WORK INSTRUCTIONS: The records below must be copied in full, exactly as they read.

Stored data
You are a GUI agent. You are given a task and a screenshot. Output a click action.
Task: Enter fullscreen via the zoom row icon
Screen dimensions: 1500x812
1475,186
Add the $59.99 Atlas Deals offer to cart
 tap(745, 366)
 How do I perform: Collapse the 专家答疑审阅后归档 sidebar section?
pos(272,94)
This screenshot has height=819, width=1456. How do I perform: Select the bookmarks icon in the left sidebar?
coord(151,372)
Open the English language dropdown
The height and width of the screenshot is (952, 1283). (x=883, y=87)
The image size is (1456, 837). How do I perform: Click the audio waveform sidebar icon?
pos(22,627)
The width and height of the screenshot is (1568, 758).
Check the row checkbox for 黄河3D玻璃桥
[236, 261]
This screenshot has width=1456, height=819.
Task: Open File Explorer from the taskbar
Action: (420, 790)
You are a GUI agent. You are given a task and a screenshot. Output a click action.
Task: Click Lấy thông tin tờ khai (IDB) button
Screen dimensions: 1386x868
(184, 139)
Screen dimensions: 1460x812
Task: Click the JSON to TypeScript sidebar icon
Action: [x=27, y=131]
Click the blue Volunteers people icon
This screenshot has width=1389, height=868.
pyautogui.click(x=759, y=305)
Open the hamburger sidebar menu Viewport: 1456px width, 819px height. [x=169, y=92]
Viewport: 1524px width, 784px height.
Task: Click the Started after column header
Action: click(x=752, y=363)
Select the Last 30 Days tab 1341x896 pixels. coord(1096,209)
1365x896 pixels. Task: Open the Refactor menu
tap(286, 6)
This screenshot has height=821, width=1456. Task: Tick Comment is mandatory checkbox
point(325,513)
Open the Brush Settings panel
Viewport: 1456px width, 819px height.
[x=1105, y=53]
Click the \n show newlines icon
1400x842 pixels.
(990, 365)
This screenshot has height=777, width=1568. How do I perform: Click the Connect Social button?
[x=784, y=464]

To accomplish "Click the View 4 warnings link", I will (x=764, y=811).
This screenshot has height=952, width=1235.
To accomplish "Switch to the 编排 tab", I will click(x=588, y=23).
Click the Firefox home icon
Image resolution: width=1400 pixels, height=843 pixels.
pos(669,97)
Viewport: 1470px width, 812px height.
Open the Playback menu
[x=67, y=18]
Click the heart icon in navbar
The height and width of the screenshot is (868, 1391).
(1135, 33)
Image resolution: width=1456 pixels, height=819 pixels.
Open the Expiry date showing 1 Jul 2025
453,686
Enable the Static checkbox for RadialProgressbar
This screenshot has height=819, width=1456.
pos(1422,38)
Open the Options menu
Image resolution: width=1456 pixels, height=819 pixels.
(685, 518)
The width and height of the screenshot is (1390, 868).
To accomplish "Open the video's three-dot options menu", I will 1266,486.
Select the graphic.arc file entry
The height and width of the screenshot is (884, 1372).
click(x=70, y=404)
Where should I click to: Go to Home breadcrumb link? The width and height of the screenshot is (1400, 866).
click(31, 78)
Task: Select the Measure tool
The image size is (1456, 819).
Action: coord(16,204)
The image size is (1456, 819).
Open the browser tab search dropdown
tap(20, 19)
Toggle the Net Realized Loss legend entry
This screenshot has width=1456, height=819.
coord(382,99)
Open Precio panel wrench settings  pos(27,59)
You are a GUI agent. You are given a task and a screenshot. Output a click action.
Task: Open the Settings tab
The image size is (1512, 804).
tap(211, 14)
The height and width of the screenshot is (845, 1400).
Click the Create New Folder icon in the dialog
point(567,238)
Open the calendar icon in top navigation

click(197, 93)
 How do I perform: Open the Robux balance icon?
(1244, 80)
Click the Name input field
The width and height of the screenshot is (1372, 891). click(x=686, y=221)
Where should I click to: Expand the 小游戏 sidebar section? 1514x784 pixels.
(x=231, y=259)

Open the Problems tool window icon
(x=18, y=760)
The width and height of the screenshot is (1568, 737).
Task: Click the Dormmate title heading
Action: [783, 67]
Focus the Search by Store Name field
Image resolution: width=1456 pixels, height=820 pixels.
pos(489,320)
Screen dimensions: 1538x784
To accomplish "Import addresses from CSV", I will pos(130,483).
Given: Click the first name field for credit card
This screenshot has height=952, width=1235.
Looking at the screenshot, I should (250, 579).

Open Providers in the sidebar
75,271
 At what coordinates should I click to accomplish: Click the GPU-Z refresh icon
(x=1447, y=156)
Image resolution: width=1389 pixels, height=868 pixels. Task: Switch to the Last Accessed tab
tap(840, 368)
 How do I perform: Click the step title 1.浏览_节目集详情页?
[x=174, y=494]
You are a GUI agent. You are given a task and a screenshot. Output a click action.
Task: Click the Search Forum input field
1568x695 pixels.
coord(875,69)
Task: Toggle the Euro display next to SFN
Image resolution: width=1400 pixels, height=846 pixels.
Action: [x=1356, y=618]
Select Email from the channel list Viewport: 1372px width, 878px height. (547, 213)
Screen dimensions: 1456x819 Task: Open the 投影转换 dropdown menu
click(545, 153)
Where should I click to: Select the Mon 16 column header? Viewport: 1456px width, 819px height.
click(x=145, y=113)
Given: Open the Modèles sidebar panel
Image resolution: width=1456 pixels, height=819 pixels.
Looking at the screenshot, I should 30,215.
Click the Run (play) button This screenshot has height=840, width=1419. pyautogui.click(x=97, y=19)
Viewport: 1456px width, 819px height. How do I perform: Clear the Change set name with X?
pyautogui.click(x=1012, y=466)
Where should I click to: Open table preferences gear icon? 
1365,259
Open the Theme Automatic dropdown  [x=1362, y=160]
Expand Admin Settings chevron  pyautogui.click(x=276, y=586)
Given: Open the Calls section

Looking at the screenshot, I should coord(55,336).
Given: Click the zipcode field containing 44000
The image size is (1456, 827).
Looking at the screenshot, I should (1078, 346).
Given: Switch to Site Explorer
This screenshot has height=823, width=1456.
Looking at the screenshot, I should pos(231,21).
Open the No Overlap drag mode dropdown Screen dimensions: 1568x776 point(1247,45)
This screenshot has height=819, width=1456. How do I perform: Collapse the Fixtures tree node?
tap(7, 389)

WRITTEN SOLUTION:
You are a GUI agent. You are given a task and a screenshot. Output a click action.
Task: Enter fullscreen via the zoom row icon
Screen dimensions: 1500x812
1475,186
Add the $59.99 Atlas Deals offer to cart
 tap(745, 366)
 How do I perform: Collapse the 专家答疑审阅后归档 sidebar section?
pos(272,94)
This screenshot has height=819, width=1456. How do I perform: Select the bookmarks icon in the left sidebar?
coord(151,372)
Open the English language dropdown
The height and width of the screenshot is (952, 1283). (x=883, y=87)
The image size is (1456, 837). How do I perform: Click the audio waveform sidebar icon?
pos(22,627)
The width and height of the screenshot is (1568, 758).
Check the row checkbox for 黄河3D玻璃桥
[236, 261]
This screenshot has width=1456, height=819.
Task: Open File Explorer from the taskbar
Action: (420, 790)
You are a GUI agent. You are given a task and a screenshot. Output a click action.
Task: Click Lấy thông tin tờ khai (IDB) button
Screen dimensions: 1386x868
(184, 139)
Screen dimensions: 1460x812
Task: Click the JSON to TypeScript sidebar icon
Action: [x=27, y=131]
Click the blue Volunteers people icon
This screenshot has width=1389, height=868.
pyautogui.click(x=759, y=305)
Open the hamburger sidebar menu Viewport: 1456px width, 819px height. [x=169, y=92]
Viewport: 1524px width, 784px height.
Task: Click the Started after column header
Action: click(x=752, y=363)
Select the Last 30 Days tab 1341x896 pixels. coord(1096,209)
1365x896 pixels. Task: Open the Refactor menu
tap(286, 6)
This screenshot has height=821, width=1456. Task: Tick Comment is mandatory checkbox
point(325,513)
Open the Brush Settings panel
Viewport: 1456px width, 819px height.
[x=1105, y=53]
Click the \n show newlines icon
1400x842 pixels.
(990, 365)
This screenshot has height=777, width=1568. How do I perform: Click the Connect Social button?
[x=784, y=464]

To accomplish "Click the View 4 warnings link", I will (x=764, y=811).
This screenshot has height=952, width=1235.
To accomplish "Switch to the 编排 tab", I will click(x=588, y=23).
Click the Firefox home icon
Image resolution: width=1400 pixels, height=843 pixels.
pos(669,97)
Viewport: 1470px width, 812px height.
Open the Playback menu
[x=67, y=18]
Click the heart icon in navbar
The height and width of the screenshot is (868, 1391).
(1135, 33)
Image resolution: width=1456 pixels, height=819 pixels.
Open the Expiry date showing 1 Jul 2025
453,686
Enable the Static checkbox for RadialProgressbar
This screenshot has height=819, width=1456.
pos(1422,38)
Open the Options menu
Image resolution: width=1456 pixels, height=819 pixels.
(685, 518)
The width and height of the screenshot is (1390, 868).
To accomplish "Open the video's three-dot options menu", I will 1266,486.
Select the graphic.arc file entry
The height and width of the screenshot is (884, 1372).
click(x=70, y=404)
Where should I click to: Go to Home breadcrumb link? The width and height of the screenshot is (1400, 866).
click(31, 78)
Task: Select the Measure tool
The image size is (1456, 819).
Action: coord(16,204)
The image size is (1456, 819).
Open the browser tab search dropdown
tap(20, 19)
Toggle the Net Realized Loss legend entry
This screenshot has width=1456, height=819.
coord(382,99)
Open Precio panel wrench settings  pos(27,59)
You are a GUI agent. You are given a task and a screenshot. Output a click action.
Task: Open the Settings tab
The image size is (1512, 804).
tap(211, 14)
The height and width of the screenshot is (845, 1400).
Click the Create New Folder icon in the dialog
point(567,238)
Open the calendar icon in top navigation

click(197, 93)
 How do I perform: Open the Robux balance icon?
(1244, 80)
Click the Name input field
The width and height of the screenshot is (1372, 891). click(x=686, y=221)
Where should I click to: Expand the 小游戏 sidebar section? 1514x784 pixels.
(x=231, y=259)

Open the Problems tool window icon
(x=18, y=760)
The width and height of the screenshot is (1568, 737).
Task: Click the Dormmate title heading
Action: [783, 67]
Focus the Search by Store Name field
Image resolution: width=1456 pixels, height=820 pixels.
pos(489,320)
Screen dimensions: 1538x784
To accomplish "Import addresses from CSV", I will pos(130,483).
Given: Click the first name field for credit card
This screenshot has height=952, width=1235.
Looking at the screenshot, I should (250, 579).

Open Providers in the sidebar
75,271
 At what coordinates should I click to accomplish: Click the GPU-Z refresh icon
(x=1447, y=156)
Image resolution: width=1389 pixels, height=868 pixels. Task: Switch to the Last Accessed tab
tap(840, 368)
 How do I perform: Click the step title 1.浏览_节目集详情页?
[x=174, y=494]
You are a GUI agent. You are given a task and a screenshot. Output a click action.
Task: Click the Search Forum input field
1568x695 pixels.
coord(875,69)
Task: Toggle the Euro display next to SFN
Image resolution: width=1400 pixels, height=846 pixels.
Action: [x=1356, y=618]
Select Email from the channel list Viewport: 1372px width, 878px height. (547, 213)
Screen dimensions: 1456x819 Task: Open the 投影转换 dropdown menu
click(545, 153)
Where should I click to: Select the Mon 16 column header? Viewport: 1456px width, 819px height.
click(x=145, y=113)
Given: Open the Modèles sidebar panel
Image resolution: width=1456 pixels, height=819 pixels.
Looking at the screenshot, I should 30,215.
Click the Run (play) button This screenshot has height=840, width=1419. pyautogui.click(x=97, y=19)
Viewport: 1456px width, 819px height. How do I perform: Clear the Change set name with X?
pyautogui.click(x=1012, y=466)
Where should I click to: Open table preferences gear icon? 
1365,259
Open the Theme Automatic dropdown  [x=1362, y=160]
Expand Admin Settings chevron  pyautogui.click(x=276, y=586)
Given: Open the Calls section

Looking at the screenshot, I should coord(55,336).
Given: Click the zipcode field containing 44000
The image size is (1456, 827).
Looking at the screenshot, I should (1078, 346).
Given: Switch to Site Explorer
This screenshot has height=823, width=1456.
Looking at the screenshot, I should pos(231,21).
Open the No Overlap drag mode dropdown Screen dimensions: 1568x776 point(1247,45)
This screenshot has height=819, width=1456. How do I perform: Collapse the Fixtures tree node?
tap(7, 389)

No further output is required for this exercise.